Seanad debates

Tuesday, 24 January 2017

2:30 pm

Photo of Rose Conway WalshRose Conway Walsh (Sinn Fein) | Oireachtas source

I second Senator Gerard P. Craughwell's amendment. I, too, wish everybody a happy and healthy new year and best wishes for 2017. Much has happened since we last met. Of significance to Sinn Féin as a party and the country as a whole is the resignation of our leader in the North, Martin McGuinness. I wish him, Bernie and his family the very best of health and happiness. I hope he will make a full and have a speedy recovery. I thank him for the great work he has done in reaching out to people and communities and showing true leadership when required, including by putting his life on the line on many occasions. I encourage everybody to show the same leadership as he has shown and reach out to other communities to ensure it is a given that there is room for everybody on the island, for every opinion and people of every persuasion. I again thank Martin for all he has done and wish our new leader in the North, Michelle O'Neill, the very best in her new position. She is a fantastic choice. With our party president, Deputy Gerry Adams, she has a huge job of work to do to resist attempts at the destruction of the Good Friday Agreement. I wish her well in her attempts to secure special status for the North within the European Union. I ask the House and the wider Oireachtas to do everything possible to help her to secure this special status to ensure all citizens will be looked after.

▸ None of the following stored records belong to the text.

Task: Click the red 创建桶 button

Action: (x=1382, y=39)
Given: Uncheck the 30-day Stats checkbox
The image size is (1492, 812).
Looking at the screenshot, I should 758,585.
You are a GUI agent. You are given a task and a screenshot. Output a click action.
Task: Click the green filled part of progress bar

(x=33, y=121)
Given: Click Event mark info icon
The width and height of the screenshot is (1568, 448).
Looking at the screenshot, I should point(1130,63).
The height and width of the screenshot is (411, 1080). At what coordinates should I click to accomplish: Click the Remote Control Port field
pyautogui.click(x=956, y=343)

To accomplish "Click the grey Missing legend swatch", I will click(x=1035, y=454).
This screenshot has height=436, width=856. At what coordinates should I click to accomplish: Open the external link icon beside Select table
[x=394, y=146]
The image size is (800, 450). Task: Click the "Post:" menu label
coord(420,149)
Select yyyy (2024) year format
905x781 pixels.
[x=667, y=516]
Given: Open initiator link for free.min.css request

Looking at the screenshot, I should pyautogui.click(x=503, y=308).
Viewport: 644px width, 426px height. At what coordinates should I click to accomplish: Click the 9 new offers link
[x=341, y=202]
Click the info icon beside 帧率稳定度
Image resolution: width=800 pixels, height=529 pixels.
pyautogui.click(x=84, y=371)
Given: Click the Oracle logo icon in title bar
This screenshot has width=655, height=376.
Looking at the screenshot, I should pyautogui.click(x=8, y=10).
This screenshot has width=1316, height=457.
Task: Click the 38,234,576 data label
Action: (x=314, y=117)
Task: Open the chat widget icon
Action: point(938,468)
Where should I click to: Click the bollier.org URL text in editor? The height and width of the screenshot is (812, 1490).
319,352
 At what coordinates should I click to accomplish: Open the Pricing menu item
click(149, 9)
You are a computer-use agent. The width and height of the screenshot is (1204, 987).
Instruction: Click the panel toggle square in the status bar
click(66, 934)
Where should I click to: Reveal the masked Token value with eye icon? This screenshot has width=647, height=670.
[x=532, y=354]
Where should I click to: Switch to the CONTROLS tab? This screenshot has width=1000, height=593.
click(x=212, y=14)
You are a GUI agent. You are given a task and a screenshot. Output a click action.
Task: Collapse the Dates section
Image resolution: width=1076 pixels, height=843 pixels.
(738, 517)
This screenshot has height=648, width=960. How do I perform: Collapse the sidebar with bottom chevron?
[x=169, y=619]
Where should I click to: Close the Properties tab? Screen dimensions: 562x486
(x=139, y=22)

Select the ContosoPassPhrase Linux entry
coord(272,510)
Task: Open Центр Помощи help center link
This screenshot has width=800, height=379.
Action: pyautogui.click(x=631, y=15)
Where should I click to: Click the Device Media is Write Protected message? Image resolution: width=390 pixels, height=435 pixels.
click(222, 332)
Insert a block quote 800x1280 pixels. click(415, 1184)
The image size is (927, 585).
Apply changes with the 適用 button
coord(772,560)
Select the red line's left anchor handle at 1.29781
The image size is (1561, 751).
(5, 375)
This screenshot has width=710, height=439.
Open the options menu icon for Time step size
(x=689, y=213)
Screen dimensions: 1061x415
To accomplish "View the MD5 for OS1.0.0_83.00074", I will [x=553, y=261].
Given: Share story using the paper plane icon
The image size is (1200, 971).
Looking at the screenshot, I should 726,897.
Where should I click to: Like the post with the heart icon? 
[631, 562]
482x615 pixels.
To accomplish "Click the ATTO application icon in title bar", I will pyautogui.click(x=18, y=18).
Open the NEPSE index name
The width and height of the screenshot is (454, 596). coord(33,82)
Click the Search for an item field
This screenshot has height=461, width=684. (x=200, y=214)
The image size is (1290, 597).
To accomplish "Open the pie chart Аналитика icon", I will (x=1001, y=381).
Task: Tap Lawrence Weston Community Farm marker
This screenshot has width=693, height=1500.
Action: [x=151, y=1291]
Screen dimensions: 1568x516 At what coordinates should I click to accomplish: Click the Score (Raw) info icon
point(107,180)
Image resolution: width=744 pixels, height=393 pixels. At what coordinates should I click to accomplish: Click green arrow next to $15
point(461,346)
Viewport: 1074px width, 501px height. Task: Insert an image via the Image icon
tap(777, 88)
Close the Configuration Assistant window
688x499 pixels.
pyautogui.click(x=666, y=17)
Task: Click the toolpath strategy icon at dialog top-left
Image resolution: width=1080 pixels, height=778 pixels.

I would like to comment on the report presented yesterday on rural development. I welcome any investment in rural Ireland, but I am at a loss to understand what is new in the report. For example, in terms of rural infrastructure and connectivity, the key objectives include high speed broadband provision, improvements to rural transport services and implementation of flood relief measures. These are all measures that have been announced previously. I am sure we will be forgiven in rural Ireland if at this stage we say there is report fatigue. We have had spatial and many other strategies which have never amounted to anything more. It is welcome that the Minister, Deputy Heather Humphreys, will come before the House soon when I look forward to having an indepth discussion with her on the report, but to me it is a regurgitation of a series of actions denounced previously. I know that the Government will spin it as being the first comprehensive cross-departmental report, but that is something of which we should be very ashamed. That the Government has been in office for seven years and only now are all Departments agreeing on a strategy begs the question of what have they been doing up to now. What people in rural Ireland want to see is proper investment. We want the neglect of rural Ireland by this and successive Governments to be addressed once and for all and it will only be done through proper investment.